_Assignment_.
The listing that follows should be duplicated character for character.

_Information supplied_.
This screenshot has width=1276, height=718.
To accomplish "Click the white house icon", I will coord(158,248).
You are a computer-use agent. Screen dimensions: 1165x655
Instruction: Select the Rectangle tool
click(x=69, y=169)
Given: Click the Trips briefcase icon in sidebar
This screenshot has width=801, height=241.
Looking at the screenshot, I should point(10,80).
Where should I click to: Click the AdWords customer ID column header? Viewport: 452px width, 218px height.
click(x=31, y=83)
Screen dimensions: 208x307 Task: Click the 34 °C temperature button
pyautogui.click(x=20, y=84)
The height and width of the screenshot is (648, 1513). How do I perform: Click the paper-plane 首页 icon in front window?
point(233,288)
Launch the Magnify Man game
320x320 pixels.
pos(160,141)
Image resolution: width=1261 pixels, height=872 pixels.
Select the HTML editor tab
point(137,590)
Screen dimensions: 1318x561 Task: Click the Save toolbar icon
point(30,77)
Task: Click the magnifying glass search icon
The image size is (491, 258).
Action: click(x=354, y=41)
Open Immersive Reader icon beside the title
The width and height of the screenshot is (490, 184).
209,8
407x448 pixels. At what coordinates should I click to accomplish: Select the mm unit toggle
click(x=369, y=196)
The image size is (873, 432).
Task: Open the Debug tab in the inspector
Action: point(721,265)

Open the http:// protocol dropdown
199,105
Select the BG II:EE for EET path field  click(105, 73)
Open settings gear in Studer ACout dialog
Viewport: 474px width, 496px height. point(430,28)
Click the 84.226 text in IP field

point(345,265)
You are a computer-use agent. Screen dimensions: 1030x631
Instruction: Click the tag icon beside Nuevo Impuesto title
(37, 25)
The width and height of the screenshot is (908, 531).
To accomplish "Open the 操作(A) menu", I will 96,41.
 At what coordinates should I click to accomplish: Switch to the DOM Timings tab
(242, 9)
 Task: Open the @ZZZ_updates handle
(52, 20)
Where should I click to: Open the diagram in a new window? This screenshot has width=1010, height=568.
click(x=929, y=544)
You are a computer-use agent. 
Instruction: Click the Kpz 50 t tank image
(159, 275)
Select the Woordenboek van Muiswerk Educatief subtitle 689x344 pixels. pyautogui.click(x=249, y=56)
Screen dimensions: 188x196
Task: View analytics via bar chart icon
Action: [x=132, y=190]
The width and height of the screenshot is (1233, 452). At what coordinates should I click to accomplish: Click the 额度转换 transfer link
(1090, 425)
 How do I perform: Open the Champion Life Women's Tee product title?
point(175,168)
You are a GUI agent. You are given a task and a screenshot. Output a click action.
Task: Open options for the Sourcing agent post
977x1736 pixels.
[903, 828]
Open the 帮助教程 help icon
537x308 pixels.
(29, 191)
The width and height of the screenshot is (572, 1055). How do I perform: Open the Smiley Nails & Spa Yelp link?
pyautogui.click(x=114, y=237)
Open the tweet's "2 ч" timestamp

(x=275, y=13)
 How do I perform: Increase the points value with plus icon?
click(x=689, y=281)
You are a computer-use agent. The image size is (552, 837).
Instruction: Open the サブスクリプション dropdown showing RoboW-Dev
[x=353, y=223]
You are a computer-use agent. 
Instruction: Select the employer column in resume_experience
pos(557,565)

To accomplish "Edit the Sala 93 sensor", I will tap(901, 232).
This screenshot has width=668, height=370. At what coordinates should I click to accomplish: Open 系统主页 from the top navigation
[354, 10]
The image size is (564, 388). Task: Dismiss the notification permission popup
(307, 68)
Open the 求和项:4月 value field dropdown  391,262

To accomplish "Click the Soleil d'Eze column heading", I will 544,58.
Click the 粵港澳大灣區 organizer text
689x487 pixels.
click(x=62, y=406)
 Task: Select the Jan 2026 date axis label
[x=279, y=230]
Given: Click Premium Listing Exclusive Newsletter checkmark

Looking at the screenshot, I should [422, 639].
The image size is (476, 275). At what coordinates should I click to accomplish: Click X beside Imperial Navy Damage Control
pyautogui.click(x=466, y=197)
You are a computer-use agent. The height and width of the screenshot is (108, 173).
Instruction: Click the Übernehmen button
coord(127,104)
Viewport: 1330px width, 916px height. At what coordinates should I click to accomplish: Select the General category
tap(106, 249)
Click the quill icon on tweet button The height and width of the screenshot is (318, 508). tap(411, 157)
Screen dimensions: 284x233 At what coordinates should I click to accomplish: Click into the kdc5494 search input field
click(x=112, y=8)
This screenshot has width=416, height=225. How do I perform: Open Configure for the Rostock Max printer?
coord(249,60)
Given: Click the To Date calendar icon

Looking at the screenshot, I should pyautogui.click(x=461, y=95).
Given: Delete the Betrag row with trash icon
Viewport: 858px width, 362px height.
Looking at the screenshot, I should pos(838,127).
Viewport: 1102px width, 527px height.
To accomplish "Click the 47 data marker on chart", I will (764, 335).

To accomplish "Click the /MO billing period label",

_Solution to this task_.
This screenshot has width=1276, height=718.
To accomplish "Click the white house icon", I will coord(158,248).
You are a computer-use agent. Screen dimensions: 1165x655
Instruction: Select the Rectangle tool
click(x=69, y=169)
Given: Click the Trips briefcase icon in sidebar
This screenshot has width=801, height=241.
Looking at the screenshot, I should point(10,80).
Where should I click to: Click the AdWords customer ID column header? Viewport: 452px width, 218px height.
click(x=31, y=83)
Screen dimensions: 208x307 Task: Click the 34 °C temperature button
pyautogui.click(x=20, y=84)
The height and width of the screenshot is (648, 1513). How do I perform: Click the paper-plane 首页 icon in front window?
point(233,288)
Launch the Magnify Man game
320x320 pixels.
pos(160,141)
Image resolution: width=1261 pixels, height=872 pixels.
Select the HTML editor tab
point(137,590)
Screen dimensions: 1318x561 Task: Click the Save toolbar icon
point(30,77)
Task: Click the magnifying glass search icon
The image size is (491, 258).
Action: click(x=354, y=41)
Open Immersive Reader icon beside the title
The width and height of the screenshot is (490, 184).
209,8
407x448 pixels. At what coordinates should I click to accomplish: Select the mm unit toggle
click(x=369, y=196)
The image size is (873, 432).
Task: Open the Debug tab in the inspector
Action: point(721,265)

Open the http:// protocol dropdown
199,105
Select the BG II:EE for EET path field  click(105, 73)
Open settings gear in Studer ACout dialog
Viewport: 474px width, 496px height. point(430,28)
Click the 84.226 text in IP field

point(345,265)
You are a computer-use agent. Screen dimensions: 1030x631
Instruction: Click the tag icon beside Nuevo Impuesto title
(37, 25)
The width and height of the screenshot is (908, 531).
To accomplish "Open the 操作(A) menu", I will 96,41.
 At what coordinates should I click to accomplish: Switch to the DOM Timings tab
(242, 9)
 Task: Open the @ZZZ_updates handle
(52, 20)
Where should I click to: Open the diagram in a new window? This screenshot has width=1010, height=568.
click(x=929, y=544)
You are a computer-use agent. 
Instruction: Click the Kpz 50 t tank image
(159, 275)
Select the Woordenboek van Muiswerk Educatief subtitle 689x344 pixels. pyautogui.click(x=249, y=56)
Screen dimensions: 188x196
Task: View analytics via bar chart icon
Action: [x=132, y=190]
The width and height of the screenshot is (1233, 452). At what coordinates should I click to accomplish: Click the 额度转换 transfer link
(1090, 425)
 How do I perform: Open the Champion Life Women's Tee product title?
point(175,168)
You are a GUI agent. You are given a task and a screenshot. Output a click action.
Task: Open options for the Sourcing agent post
977x1736 pixels.
[903, 828]
Open the 帮助教程 help icon
537x308 pixels.
(29, 191)
The width and height of the screenshot is (572, 1055). How do I perform: Open the Smiley Nails & Spa Yelp link?
pyautogui.click(x=114, y=237)
Open the tweet's "2 ч" timestamp

(x=275, y=13)
 How do I perform: Increase the points value with plus icon?
click(x=689, y=281)
You are a computer-use agent. The image size is (552, 837).
Instruction: Open the サブスクリプション dropdown showing RoboW-Dev
[x=353, y=223]
You are a computer-use agent. 
Instruction: Select the employer column in resume_experience
pos(557,565)

To accomplish "Edit the Sala 93 sensor", I will tap(901, 232).
This screenshot has width=668, height=370. At what coordinates should I click to accomplish: Open 系统主页 from the top navigation
[354, 10]
The image size is (564, 388). Task: Dismiss the notification permission popup
(307, 68)
Open the 求和项:4月 value field dropdown  391,262

To accomplish "Click the Soleil d'Eze column heading", I will 544,58.
Click the 粵港澳大灣區 organizer text
689x487 pixels.
click(x=62, y=406)
 Task: Select the Jan 2026 date axis label
[x=279, y=230]
Given: Click Premium Listing Exclusive Newsletter checkmark

Looking at the screenshot, I should [422, 639].
The image size is (476, 275). At what coordinates should I click to accomplish: Click X beside Imperial Navy Damage Control
pyautogui.click(x=466, y=197)
You are a computer-use agent. The height and width of the screenshot is (108, 173).
Instruction: Click the Übernehmen button
coord(127,104)
Viewport: 1330px width, 916px height. At what coordinates should I click to accomplish: Select the General category
tap(106, 249)
Click the quill icon on tweet button The height and width of the screenshot is (318, 508). tap(411, 157)
Screen dimensions: 284x233 At what coordinates should I click to accomplish: Click into the kdc5494 search input field
click(x=112, y=8)
This screenshot has width=416, height=225. How do I perform: Open Configure for the Rostock Max printer?
coord(249,60)
Given: Click the To Date calendar icon

Looking at the screenshot, I should pyautogui.click(x=461, y=95).
Given: Delete the Betrag row with trash icon
Viewport: 858px width, 362px height.
Looking at the screenshot, I should pos(838,127).
Viewport: 1102px width, 527px height.
To accomplish "Click the 47 data marker on chart", I will (764, 335).

To accomplish "Click the /MO billing period label",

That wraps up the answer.